MIKE DAVIES: We’ve got three options. The first one is a curbed segregated lane. So you’ve got a bit of kerb between you and the live traffic. The second one is a raised cycle lane, so you’re segregated by level differences. Both of those options are 2.1 metres wide, so that’s seven feet wide, so you can wide side-by-side, or overtake slower riders. Mother could cycle along side with her children for instance. And then the third option is a mixture of both, because one part of the road is very wide, and it narrows down. So we could have a segregated section in the wide bit, and then we could go with the raised option in the narrower bit.
JOHN DEVINE: The segregated idea has never been done in Cambridge before. So why consider it now?
MIKE DAVIES: Well it comes back to this thing about perceived safety. If people have got something between them and the live traffic they feel much safer, and they’re much happier cycling in. So we can get a much broader church of cyclists getting involved and getting on their way to work.
JOHN DEVINE: How about funding this? Are any of the options cheaper than any others?

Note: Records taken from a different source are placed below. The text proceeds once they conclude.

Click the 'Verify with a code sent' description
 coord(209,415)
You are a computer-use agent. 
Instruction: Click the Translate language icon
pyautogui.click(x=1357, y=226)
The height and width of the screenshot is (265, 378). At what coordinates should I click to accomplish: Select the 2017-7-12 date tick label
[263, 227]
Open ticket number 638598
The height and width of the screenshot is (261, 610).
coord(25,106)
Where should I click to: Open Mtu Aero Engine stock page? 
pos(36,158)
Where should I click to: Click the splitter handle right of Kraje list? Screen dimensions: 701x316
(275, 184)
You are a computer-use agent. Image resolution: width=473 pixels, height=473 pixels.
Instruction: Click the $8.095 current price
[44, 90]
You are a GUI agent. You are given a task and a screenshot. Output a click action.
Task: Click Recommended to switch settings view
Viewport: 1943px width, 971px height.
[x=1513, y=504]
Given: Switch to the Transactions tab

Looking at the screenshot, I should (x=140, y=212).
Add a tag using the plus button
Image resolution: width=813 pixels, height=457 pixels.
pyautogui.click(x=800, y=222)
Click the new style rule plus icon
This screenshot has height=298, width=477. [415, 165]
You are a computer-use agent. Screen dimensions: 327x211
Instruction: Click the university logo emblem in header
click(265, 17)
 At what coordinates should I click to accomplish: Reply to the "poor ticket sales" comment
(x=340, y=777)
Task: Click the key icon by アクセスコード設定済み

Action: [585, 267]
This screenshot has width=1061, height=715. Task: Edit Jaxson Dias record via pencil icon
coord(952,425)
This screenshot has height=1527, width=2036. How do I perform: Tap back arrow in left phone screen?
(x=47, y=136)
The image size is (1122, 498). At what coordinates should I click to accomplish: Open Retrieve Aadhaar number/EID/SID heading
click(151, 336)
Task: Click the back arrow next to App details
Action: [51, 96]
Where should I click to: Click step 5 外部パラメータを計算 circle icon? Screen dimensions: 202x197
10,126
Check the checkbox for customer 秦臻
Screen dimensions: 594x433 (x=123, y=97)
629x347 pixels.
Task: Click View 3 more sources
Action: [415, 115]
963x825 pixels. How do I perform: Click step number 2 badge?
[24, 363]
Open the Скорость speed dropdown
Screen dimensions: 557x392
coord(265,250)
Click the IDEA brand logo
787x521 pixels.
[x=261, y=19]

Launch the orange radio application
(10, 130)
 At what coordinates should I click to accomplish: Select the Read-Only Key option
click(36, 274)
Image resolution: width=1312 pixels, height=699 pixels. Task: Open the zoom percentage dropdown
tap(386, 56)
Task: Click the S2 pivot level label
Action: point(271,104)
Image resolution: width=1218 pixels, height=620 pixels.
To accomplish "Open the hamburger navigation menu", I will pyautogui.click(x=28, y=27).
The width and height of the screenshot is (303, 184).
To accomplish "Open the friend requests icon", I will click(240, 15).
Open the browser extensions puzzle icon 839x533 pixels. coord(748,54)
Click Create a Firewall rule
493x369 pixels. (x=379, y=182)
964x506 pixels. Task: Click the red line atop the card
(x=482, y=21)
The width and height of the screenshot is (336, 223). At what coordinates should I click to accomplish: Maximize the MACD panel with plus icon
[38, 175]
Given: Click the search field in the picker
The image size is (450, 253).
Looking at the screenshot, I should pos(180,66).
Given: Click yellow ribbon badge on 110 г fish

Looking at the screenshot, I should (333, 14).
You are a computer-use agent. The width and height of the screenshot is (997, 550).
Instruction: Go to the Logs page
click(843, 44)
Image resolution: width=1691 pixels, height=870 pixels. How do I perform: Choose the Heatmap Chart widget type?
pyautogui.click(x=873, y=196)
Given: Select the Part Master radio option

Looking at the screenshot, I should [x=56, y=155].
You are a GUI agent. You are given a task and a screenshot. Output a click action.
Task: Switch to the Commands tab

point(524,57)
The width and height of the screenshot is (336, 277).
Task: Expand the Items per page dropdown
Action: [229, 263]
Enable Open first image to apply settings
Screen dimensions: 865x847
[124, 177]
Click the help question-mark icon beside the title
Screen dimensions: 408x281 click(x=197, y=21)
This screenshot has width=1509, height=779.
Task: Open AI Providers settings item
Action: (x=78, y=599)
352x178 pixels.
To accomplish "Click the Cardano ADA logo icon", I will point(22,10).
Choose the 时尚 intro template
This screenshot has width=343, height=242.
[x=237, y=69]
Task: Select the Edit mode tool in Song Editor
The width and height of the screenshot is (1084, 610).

MIKE DAVIES: They’re all about the same really. It’s not really a money thing. The funding we’ve got is from the Department of Transport, as part of the Cycle City Ambition programme. Cambridge was successful alongside six other cities in getting this money, so it’s really great we’ve got this money to use locally.
JOHN DEVINE: Do we know how much money it is?
MIKE DAVIES: Well the whole pot is £4.1 million, but we’re looking to use about £625.000 on this scheme. We’ve got some other schemes. We’ve also got the same sort of proposals kicking off for Hills Road as well, so all of the details for this and the Hills Road one are on our website, which is www.cambridgeshire.gov.uk/cycling.
JOHN DEVINE: And if your plans go ahead Mike, how far will the actual cycle path go?
MIKE DAVIES: Well for Huntingdon Road, it will go all the way from Girton corner and Girton College through to Oxford Road. And beyond Oxford Road we’ve got an option of perhaps resurfacing the existing lane. So it will take you all the way into Cambridge.